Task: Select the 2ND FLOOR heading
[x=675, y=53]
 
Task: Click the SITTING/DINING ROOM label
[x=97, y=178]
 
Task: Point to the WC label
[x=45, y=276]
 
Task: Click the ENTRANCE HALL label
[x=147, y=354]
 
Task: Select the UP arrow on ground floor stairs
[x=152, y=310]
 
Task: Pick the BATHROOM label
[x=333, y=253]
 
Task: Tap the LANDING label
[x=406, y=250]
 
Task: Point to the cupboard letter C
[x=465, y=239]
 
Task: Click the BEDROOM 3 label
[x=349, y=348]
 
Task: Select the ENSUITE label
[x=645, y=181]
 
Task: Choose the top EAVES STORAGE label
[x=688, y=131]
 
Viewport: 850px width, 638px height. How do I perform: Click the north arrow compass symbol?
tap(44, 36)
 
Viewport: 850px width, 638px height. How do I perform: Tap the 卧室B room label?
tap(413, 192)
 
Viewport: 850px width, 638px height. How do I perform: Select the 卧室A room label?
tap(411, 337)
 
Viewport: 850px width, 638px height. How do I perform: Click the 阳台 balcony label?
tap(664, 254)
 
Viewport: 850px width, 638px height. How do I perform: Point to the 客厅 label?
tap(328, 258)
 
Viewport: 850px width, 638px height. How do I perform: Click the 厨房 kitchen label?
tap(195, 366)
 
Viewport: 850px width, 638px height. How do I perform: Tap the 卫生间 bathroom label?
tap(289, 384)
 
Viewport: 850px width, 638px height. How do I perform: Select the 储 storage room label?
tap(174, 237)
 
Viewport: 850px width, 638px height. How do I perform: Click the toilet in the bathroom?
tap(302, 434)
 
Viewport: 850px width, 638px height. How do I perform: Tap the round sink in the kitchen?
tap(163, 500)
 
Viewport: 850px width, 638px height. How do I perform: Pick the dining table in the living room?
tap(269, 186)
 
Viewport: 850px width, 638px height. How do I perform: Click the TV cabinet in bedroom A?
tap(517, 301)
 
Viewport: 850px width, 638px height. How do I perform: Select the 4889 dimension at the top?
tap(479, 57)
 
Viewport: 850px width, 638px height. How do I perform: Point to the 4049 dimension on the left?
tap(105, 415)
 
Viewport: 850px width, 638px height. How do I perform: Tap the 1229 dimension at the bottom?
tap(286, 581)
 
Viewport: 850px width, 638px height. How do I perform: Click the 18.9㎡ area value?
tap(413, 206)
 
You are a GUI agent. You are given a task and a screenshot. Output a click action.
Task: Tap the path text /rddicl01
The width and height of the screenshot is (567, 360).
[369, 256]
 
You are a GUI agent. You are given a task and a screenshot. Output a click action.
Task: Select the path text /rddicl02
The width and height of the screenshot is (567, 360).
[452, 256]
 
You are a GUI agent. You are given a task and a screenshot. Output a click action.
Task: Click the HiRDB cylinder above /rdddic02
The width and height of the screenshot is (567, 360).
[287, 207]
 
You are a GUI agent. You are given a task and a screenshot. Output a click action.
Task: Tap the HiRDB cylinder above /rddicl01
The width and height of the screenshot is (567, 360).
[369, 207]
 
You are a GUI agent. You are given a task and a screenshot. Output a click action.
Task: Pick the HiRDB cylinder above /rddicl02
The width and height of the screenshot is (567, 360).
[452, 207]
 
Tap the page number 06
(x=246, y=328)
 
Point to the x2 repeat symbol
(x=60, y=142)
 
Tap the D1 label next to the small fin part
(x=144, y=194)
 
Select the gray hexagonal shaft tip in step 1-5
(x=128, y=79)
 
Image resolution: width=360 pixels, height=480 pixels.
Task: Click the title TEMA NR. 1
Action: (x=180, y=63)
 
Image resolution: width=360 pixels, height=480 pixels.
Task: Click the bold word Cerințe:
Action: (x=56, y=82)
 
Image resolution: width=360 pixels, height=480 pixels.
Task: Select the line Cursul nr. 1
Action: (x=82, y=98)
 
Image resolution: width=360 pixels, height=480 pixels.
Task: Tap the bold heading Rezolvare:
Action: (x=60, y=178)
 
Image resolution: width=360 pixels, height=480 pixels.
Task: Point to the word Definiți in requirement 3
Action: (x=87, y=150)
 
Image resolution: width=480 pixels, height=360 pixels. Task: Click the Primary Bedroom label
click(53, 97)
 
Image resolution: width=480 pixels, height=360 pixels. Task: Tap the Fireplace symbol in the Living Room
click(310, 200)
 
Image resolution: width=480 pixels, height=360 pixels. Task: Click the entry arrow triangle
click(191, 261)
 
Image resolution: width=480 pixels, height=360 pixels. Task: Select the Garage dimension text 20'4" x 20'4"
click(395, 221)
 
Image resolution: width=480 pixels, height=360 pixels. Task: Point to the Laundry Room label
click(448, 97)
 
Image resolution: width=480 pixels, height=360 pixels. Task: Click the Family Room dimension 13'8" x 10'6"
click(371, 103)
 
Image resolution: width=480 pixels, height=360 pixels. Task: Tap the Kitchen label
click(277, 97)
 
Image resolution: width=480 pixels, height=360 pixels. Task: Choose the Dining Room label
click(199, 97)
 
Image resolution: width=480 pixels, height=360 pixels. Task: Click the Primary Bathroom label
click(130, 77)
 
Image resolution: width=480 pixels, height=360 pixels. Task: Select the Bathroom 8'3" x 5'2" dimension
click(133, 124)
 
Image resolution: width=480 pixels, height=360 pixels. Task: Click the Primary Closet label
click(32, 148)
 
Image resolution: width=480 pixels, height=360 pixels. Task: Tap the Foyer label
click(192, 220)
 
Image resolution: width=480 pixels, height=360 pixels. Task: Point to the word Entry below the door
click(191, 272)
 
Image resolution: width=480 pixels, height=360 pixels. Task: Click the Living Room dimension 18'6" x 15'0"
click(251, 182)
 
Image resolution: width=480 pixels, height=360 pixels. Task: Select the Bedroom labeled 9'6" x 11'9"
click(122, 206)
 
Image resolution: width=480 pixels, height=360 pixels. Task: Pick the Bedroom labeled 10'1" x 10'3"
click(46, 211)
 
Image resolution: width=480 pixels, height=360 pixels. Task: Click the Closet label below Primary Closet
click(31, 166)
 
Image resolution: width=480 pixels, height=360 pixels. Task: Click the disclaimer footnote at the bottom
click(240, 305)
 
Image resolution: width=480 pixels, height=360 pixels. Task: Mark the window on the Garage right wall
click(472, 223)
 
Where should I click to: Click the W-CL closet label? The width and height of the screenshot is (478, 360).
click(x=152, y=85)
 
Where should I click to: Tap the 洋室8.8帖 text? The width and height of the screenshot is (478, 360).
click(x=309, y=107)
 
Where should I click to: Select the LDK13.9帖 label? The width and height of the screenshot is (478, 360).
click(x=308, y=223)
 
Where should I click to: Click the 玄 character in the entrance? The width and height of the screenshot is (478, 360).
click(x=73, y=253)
______
§ WHAT NEEDS TO BE DONE
Return all of the records above word for word, keeping every line and its order unchanged.

§ RESPONSE
Task: Select the 2ND FLOOR heading
[x=675, y=53]
 
Task: Click the SITTING/DINING ROOM label
[x=97, y=178]
 
Task: Point to the WC label
[x=45, y=276]
 
Task: Click the ENTRANCE HALL label
[x=147, y=354]
 
Task: Select the UP arrow on ground floor stairs
[x=152, y=310]
 
Task: Pick the BATHROOM label
[x=333, y=253]
 
Task: Tap the LANDING label
[x=406, y=250]
 
Task: Point to the cupboard letter C
[x=465, y=239]
 
Task: Click the BEDROOM 3 label
[x=349, y=348]
 
Task: Select the ENSUITE label
[x=645, y=181]
 
Task: Choose the top EAVES STORAGE label
[x=688, y=131]
 
Viewport: 850px width, 638px height. How do I perform: Click the north arrow compass symbol?
tap(44, 36)
 
Viewport: 850px width, 638px height. How do I perform: Tap the 卧室B room label?
tap(413, 192)
 
Viewport: 850px width, 638px height. How do I perform: Select the 卧室A room label?
tap(411, 337)
 
Viewport: 850px width, 638px height. How do I perform: Click the 阳台 balcony label?
tap(664, 254)
 
Viewport: 850px width, 638px height. How do I perform: Point to the 客厅 label?
tap(328, 258)
 
Viewport: 850px width, 638px height. How do I perform: Click the 厨房 kitchen label?
tap(195, 366)
 
Viewport: 850px width, 638px height. How do I perform: Tap the 卫生间 bathroom label?
tap(289, 384)
 
Viewport: 850px width, 638px height. How do I perform: Select the 储 storage room label?
tap(174, 237)
 
Viewport: 850px width, 638px height. How do I perform: Click the toilet in the bathroom?
tap(302, 434)
 
Viewport: 850px width, 638px height. How do I perform: Tap the round sink in the kitchen?
tap(163, 500)
 
Viewport: 850px width, 638px height. How do I perform: Pick the dining table in the living room?
tap(269, 186)
 
Viewport: 850px width, 638px height. How do I perform: Click the TV cabinet in bedroom A?
tap(517, 301)
 
Viewport: 850px width, 638px height. How do I perform: Select the 4889 dimension at the top?
tap(479, 57)
 
Viewport: 850px width, 638px height. How do I perform: Point to the 4049 dimension on the left?
tap(105, 415)
 
Viewport: 850px width, 638px height. How do I perform: Tap the 1229 dimension at the bottom?
tap(286, 581)
 
Viewport: 850px width, 638px height. How do I perform: Click the 18.9㎡ area value?
tap(413, 206)
 
You are a GUI agent. You are given a task and a screenshot. Output a click action.
Task: Tap the path text /rddicl01
The width and height of the screenshot is (567, 360).
[369, 256]
 
You are a GUI agent. You are given a task and a screenshot. Output a click action.
Task: Select the path text /rddicl02
The width and height of the screenshot is (567, 360).
[452, 256]
 
You are a GUI agent. You are given a task and a screenshot. Output a click action.
Task: Click the HiRDB cylinder above /rdddic02
The width and height of the screenshot is (567, 360).
[287, 207]
 
You are a GUI agent. You are given a task and a screenshot. Output a click action.
Task: Tap the HiRDB cylinder above /rddicl01
The width and height of the screenshot is (567, 360).
[369, 207]
 
You are a GUI agent. You are given a task and a screenshot. Output a click action.
Task: Pick the HiRDB cylinder above /rddicl02
The width and height of the screenshot is (567, 360).
[452, 207]
 
Tap the page number 06
(x=246, y=328)
 
Point to the x2 repeat symbol
(x=60, y=142)
 
Tap the D1 label next to the small fin part
(x=144, y=194)
 
Select the gray hexagonal shaft tip in step 1-5
(x=128, y=79)
 
Image resolution: width=360 pixels, height=480 pixels.
Task: Click the title TEMA NR. 1
Action: (x=180, y=63)
 
Image resolution: width=360 pixels, height=480 pixels.
Task: Click the bold word Cerințe:
Action: (x=56, y=82)
 
Image resolution: width=360 pixels, height=480 pixels.
Task: Select the line Cursul nr. 1
Action: (x=82, y=98)
 
Image resolution: width=360 pixels, height=480 pixels.
Task: Tap the bold heading Rezolvare:
Action: (x=60, y=178)
 
Image resolution: width=360 pixels, height=480 pixels.
Task: Point to the word Definiți in requirement 3
Action: (x=87, y=150)
 
Image resolution: width=480 pixels, height=360 pixels. Task: Click the Primary Bedroom label
click(53, 97)
 
Image resolution: width=480 pixels, height=360 pixels. Task: Tap the Fireplace symbol in the Living Room
click(310, 200)
 
Image resolution: width=480 pixels, height=360 pixels. Task: Click the entry arrow triangle
click(191, 261)
 
Image resolution: width=480 pixels, height=360 pixels. Task: Select the Garage dimension text 20'4" x 20'4"
click(395, 221)
 
Image resolution: width=480 pixels, height=360 pixels. Task: Point to the Laundry Room label
click(448, 97)
 
Image resolution: width=480 pixels, height=360 pixels. Task: Click the Family Room dimension 13'8" x 10'6"
click(371, 103)
 
Image resolution: width=480 pixels, height=360 pixels. Task: Tap the Kitchen label
click(277, 97)
 
Image resolution: width=480 pixels, height=360 pixels. Task: Choose the Dining Room label
click(199, 97)
 
Image resolution: width=480 pixels, height=360 pixels. Task: Click the Primary Bathroom label
click(130, 77)
 
Image resolution: width=480 pixels, height=360 pixels. Task: Select the Bathroom 8'3" x 5'2" dimension
click(133, 124)
 
Image resolution: width=480 pixels, height=360 pixels. Task: Click the Primary Closet label
click(32, 148)
 
Image resolution: width=480 pixels, height=360 pixels. Task: Tap the Foyer label
click(192, 220)
 
Image resolution: width=480 pixels, height=360 pixels. Task: Point to the word Entry below the door
click(191, 272)
 
Image resolution: width=480 pixels, height=360 pixels. Task: Click the Living Room dimension 18'6" x 15'0"
click(251, 182)
 
Image resolution: width=480 pixels, height=360 pixels. Task: Select the Bedroom labeled 9'6" x 11'9"
click(122, 206)
 
Image resolution: width=480 pixels, height=360 pixels. Task: Pick the Bedroom labeled 10'1" x 10'3"
click(46, 211)
 
Image resolution: width=480 pixels, height=360 pixels. Task: Click the Closet label below Primary Closet
click(31, 166)
 
Image resolution: width=480 pixels, height=360 pixels. Task: Click the disclaimer footnote at the bottom
click(240, 305)
 
Image resolution: width=480 pixels, height=360 pixels. Task: Mark the window on the Garage right wall
click(472, 223)
 
Where should I click to: Click the W-CL closet label? The width and height of the screenshot is (478, 360).
click(x=152, y=85)
 
Where should I click to: Tap the 洋室8.8帖 text? The width and height of the screenshot is (478, 360).
click(x=309, y=107)
 
Where should I click to: Select the LDK13.9帖 label? The width and height of the screenshot is (478, 360).
click(x=308, y=223)
 
Where should I click to: Click the 玄 character in the entrance? The width and height of the screenshot is (478, 360).
click(x=73, y=253)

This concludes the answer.